(Stored data entries)
--------
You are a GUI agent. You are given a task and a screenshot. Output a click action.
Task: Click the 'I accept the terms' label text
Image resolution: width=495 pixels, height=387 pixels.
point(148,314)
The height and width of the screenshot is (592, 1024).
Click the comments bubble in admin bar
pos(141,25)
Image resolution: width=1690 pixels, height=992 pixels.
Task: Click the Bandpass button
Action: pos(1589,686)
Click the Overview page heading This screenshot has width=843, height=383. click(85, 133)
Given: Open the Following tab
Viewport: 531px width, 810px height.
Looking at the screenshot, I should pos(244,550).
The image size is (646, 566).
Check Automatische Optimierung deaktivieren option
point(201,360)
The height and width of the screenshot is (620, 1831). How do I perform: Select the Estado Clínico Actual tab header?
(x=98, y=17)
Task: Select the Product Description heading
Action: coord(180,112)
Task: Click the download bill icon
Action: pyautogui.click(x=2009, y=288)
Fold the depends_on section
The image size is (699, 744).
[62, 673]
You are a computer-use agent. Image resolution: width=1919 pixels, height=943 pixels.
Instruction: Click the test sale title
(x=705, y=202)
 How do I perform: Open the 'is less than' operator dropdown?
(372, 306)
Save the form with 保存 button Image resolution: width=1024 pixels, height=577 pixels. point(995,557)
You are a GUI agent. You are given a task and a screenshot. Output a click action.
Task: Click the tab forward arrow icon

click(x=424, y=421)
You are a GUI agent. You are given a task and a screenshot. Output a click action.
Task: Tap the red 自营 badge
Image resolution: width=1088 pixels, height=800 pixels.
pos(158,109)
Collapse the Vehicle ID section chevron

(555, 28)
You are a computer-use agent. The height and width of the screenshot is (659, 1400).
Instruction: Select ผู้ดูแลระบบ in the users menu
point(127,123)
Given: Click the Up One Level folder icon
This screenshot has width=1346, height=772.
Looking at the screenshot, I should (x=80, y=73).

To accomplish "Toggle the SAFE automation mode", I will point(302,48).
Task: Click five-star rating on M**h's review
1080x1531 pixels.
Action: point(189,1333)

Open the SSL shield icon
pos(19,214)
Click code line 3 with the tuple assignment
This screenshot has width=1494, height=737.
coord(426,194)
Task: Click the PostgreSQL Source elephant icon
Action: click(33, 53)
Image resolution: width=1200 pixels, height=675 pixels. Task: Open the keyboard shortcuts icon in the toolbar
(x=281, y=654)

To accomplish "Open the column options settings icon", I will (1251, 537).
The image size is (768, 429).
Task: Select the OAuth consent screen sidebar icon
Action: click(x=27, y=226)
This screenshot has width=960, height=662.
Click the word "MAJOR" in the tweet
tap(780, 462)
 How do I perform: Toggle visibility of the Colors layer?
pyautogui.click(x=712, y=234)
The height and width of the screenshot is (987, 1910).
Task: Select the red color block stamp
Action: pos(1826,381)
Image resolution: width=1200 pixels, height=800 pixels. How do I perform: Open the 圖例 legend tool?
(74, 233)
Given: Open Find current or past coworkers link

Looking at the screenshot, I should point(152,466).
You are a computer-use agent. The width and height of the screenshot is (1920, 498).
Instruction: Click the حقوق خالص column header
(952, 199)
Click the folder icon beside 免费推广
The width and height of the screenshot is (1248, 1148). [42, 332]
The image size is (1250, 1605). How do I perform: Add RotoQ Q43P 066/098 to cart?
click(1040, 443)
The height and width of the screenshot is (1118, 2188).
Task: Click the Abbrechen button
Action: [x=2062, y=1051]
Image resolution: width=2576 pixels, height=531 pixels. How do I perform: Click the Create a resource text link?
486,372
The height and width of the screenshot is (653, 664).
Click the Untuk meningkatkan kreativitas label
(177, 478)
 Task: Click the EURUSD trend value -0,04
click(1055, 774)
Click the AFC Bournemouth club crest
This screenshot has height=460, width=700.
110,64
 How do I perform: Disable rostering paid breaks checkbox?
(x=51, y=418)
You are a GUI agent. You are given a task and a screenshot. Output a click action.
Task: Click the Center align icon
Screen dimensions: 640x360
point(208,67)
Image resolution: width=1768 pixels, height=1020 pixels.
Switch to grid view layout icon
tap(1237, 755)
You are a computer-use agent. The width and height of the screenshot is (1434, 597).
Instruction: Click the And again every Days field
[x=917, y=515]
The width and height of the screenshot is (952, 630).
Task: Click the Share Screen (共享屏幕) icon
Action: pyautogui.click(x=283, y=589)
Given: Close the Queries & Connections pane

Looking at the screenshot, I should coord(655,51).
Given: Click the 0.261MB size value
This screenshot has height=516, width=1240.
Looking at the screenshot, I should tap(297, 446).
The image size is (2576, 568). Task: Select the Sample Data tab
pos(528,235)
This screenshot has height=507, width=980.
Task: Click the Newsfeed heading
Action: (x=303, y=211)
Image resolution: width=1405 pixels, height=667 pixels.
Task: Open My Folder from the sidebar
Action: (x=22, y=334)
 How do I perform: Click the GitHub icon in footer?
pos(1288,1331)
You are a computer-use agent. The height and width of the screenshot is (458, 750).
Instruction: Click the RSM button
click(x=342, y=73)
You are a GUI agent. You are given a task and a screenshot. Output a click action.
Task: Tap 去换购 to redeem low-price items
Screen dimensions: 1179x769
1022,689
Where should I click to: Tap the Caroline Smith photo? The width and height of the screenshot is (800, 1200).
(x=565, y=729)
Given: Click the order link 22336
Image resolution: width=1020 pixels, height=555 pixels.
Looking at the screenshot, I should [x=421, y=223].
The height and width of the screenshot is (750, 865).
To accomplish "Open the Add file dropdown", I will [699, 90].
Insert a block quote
--------
Problem to solve | Copy the data above exactly. Every line must be included.

Response area |
You are a GUI agent. You are given a task and a screenshot. Output a click action.
Task: Click the 'I accept the terms' label text
Image resolution: width=495 pixels, height=387 pixels.
point(148,314)
The height and width of the screenshot is (592, 1024).
Click the comments bubble in admin bar
pos(141,25)
Image resolution: width=1690 pixels, height=992 pixels.
Task: Click the Bandpass button
Action: pos(1589,686)
Click the Overview page heading This screenshot has width=843, height=383. click(85, 133)
Given: Open the Following tab
Viewport: 531px width, 810px height.
Looking at the screenshot, I should pos(244,550).
The image size is (646, 566).
Check Automatische Optimierung deaktivieren option
point(201,360)
The height and width of the screenshot is (620, 1831). How do I perform: Select the Estado Clínico Actual tab header?
(x=98, y=17)
Task: Select the Product Description heading
Action: coord(180,112)
Task: Click the download bill icon
Action: pyautogui.click(x=2009, y=288)
Fold the depends_on section
The image size is (699, 744).
[62, 673]
You are a computer-use agent. Image resolution: width=1919 pixels, height=943 pixels.
Instruction: Click the test sale title
(x=705, y=202)
 How do I perform: Open the 'is less than' operator dropdown?
(372, 306)
Save the form with 保存 button Image resolution: width=1024 pixels, height=577 pixels. point(995,557)
You are a GUI agent. You are given a task and a screenshot. Output a click action.
Task: Click the tab forward arrow icon

click(x=424, y=421)
You are a GUI agent. You are given a task and a screenshot. Output a click action.
Task: Tap the red 自营 badge
Image resolution: width=1088 pixels, height=800 pixels.
pos(158,109)
Collapse the Vehicle ID section chevron

(555, 28)
You are a computer-use agent. The height and width of the screenshot is (659, 1400).
Instruction: Select ผู้ดูแลระบบ in the users menu
point(127,123)
Given: Click the Up One Level folder icon
This screenshot has width=1346, height=772.
Looking at the screenshot, I should (x=80, y=73).

To accomplish "Toggle the SAFE automation mode", I will point(302,48).
Task: Click five-star rating on M**h's review
1080x1531 pixels.
Action: point(189,1333)

Open the SSL shield icon
pos(19,214)
Click code line 3 with the tuple assignment
This screenshot has width=1494, height=737.
coord(426,194)
Task: Click the PostgreSQL Source elephant icon
Action: click(33, 53)
Image resolution: width=1200 pixels, height=675 pixels. Task: Open the keyboard shortcuts icon in the toolbar
(x=281, y=654)

To accomplish "Open the column options settings icon", I will (1251, 537).
The image size is (768, 429).
Task: Select the OAuth consent screen sidebar icon
Action: click(x=27, y=226)
This screenshot has width=960, height=662.
Click the word "MAJOR" in the tweet
tap(780, 462)
 How do I perform: Toggle visibility of the Colors layer?
pyautogui.click(x=712, y=234)
The height and width of the screenshot is (987, 1910).
Task: Select the red color block stamp
Action: pos(1826,381)
Image resolution: width=1200 pixels, height=800 pixels. How do I perform: Open the 圖例 legend tool?
(74, 233)
Given: Open Find current or past coworkers link

Looking at the screenshot, I should point(152,466).
You are a computer-use agent. The width and height of the screenshot is (1920, 498).
Instruction: Click the حقوق خالص column header
(952, 199)
Click the folder icon beside 免费推广
The width and height of the screenshot is (1248, 1148). [42, 332]
The image size is (1250, 1605). How do I perform: Add RotoQ Q43P 066/098 to cart?
click(1040, 443)
The height and width of the screenshot is (1118, 2188).
Task: Click the Abbrechen button
Action: [x=2062, y=1051]
Image resolution: width=2576 pixels, height=531 pixels. How do I perform: Click the Create a resource text link?
486,372
The height and width of the screenshot is (653, 664).
Click the Untuk meningkatkan kreativitas label
(177, 478)
 Task: Click the EURUSD trend value -0,04
click(1055, 774)
Click the AFC Bournemouth club crest
This screenshot has height=460, width=700.
110,64
 How do I perform: Disable rostering paid breaks checkbox?
(x=51, y=418)
You are a GUI agent. You are given a task and a screenshot. Output a click action.
Task: Click the Center align icon
Screen dimensions: 640x360
point(208,67)
Image resolution: width=1768 pixels, height=1020 pixels.
Switch to grid view layout icon
tap(1237, 755)
You are a computer-use agent. The width and height of the screenshot is (1434, 597).
Instruction: Click the And again every Days field
[x=917, y=515]
The width and height of the screenshot is (952, 630).
Task: Click the Share Screen (共享屏幕) icon
Action: pyautogui.click(x=283, y=589)
Given: Close the Queries & Connections pane

Looking at the screenshot, I should coord(655,51).
Given: Click the 0.261MB size value
This screenshot has height=516, width=1240.
Looking at the screenshot, I should tap(297, 446).
The image size is (2576, 568). Task: Select the Sample Data tab
pos(528,235)
This screenshot has height=507, width=980.
Task: Click the Newsfeed heading
Action: (x=303, y=211)
Image resolution: width=1405 pixels, height=667 pixels.
Task: Open My Folder from the sidebar
Action: (x=22, y=334)
 How do I perform: Click the GitHub icon in footer?
pos(1288,1331)
You are a computer-use agent. The height and width of the screenshot is (458, 750).
Instruction: Click the RSM button
click(x=342, y=73)
You are a GUI agent. You are given a task and a screenshot. Output a click action.
Task: Tap 去换购 to redeem low-price items
Screen dimensions: 1179x769
1022,689
Where should I click to: Tap the Caroline Smith photo? The width and height of the screenshot is (800, 1200).
(x=565, y=729)
Given: Click the order link 22336
Image resolution: width=1020 pixels, height=555 pixels.
Looking at the screenshot, I should [x=421, y=223].
The height and width of the screenshot is (750, 865).
To accomplish "Open the Add file dropdown", I will [699, 90].
Insert a block quote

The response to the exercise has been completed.